RPAやAIは新しいソフトウェアスタックになるのか?
§1. ソフトウェアスタックとは
ソフトウェアスタックは、システムやアプリケーションの構築・運用において使用されるソフトウェア要素やプロトコル要素をブロックに見立てて、その集合を図として表現したものです。
通常、利用者(ユーザ)に近い方を上、ユーザから見えない方(ITインフラ)を下にレイヤ状に並べて描きます。ソフトウェアスタックだと意識する・しないに関わらず、みなさんも一度は目にしている図だと思います。
もっともシンプルなソフトウェアスタックは次のように書くことができます。
ハードウェアは物理的なサーバやネットワーク機器を含みます。ネットワークそのものやデータセンターを含むこともあります。OSはWindows、Linux、macOSなど。ミドルウェアはアプリケーションが利用する汎用的なソフトウェア。Webサーバ、データベース、メッセージングシステムなどが含まれます。アプリケーションはこれらのレイヤの上に作られ、ビジネス固有の処理とユーザインタフェースを提供します。
§2. 複数のSaaSを抽象化するRPA
RPAの主な目的は業務の自動化ですが、2つ以上のアプリケーションをまたいで処理を行うケースも多くあります。例えば、システムAからデータをダウンロードし、エクセルで集計し、結果を別のシステムBに登録するといったケースです。
システムAやBとRPAのインタフェースは画像スクレイピングを使う方法や、システムAやBが用意するAPIを呼び出す方法もあります。システムAやBとRPAのインタフェースがどのようになっていても、ユーザに見えるのはRPAがワークフローを自動で処理しているということのみで、システムAやB、それらとのインタフェースを通常、意識するわけではありません。
この時、RPAがシステムAやBを隠蔽する(抽象化する)という言い方をします。ソフトウェアスタックで説明すると、RPAワークフローというレイヤが新しく登場することによって、その下の、複数のアプリケーションが抽象化されます。
§3. AIアシスタントも複数のSaaSを抽象化する
コンピュータに「スケジュール調整しておいて」といえば、あとはコンピュータが自分の代理として様々なタスクを片付け、最後に「10日の13時で調整しておきました」と調整結果だけ返してくれるアイデアは、コンピュータが登場した頃からありました。

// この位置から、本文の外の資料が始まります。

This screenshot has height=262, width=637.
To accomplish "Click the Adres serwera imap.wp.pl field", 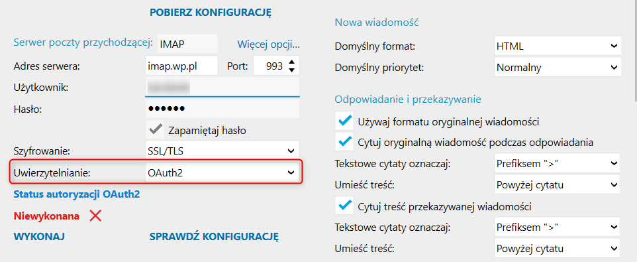I will click(181, 66).
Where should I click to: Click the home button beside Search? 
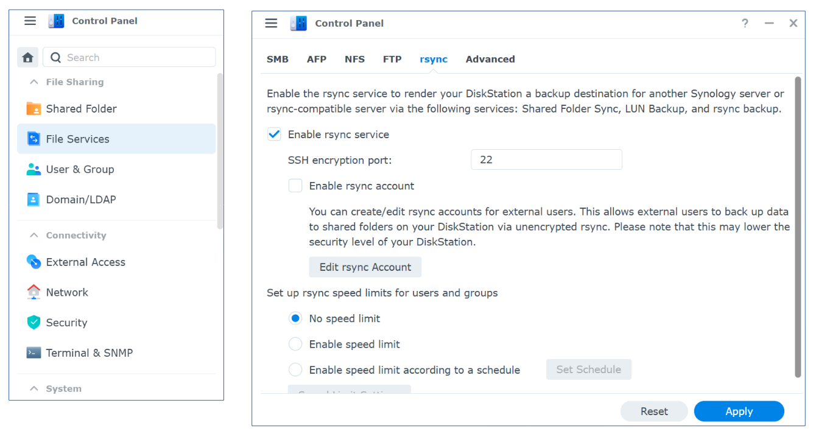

ChatGPTのようなテキスト系生成AIはタスクを処理するものではありませんが、その応用として、予めLLMにAPIリストを渡しておき、あるタスクを依頼すると、そのタスクにあったAPIをLLMが自動で選択、実行、結果を返すという研究・実装例は既にあります。また、開発中のAIアシスタントの中には、複数のアプリケーションやWebサイトにアクセスし、データを参照したり更新したりといったものもあるようです。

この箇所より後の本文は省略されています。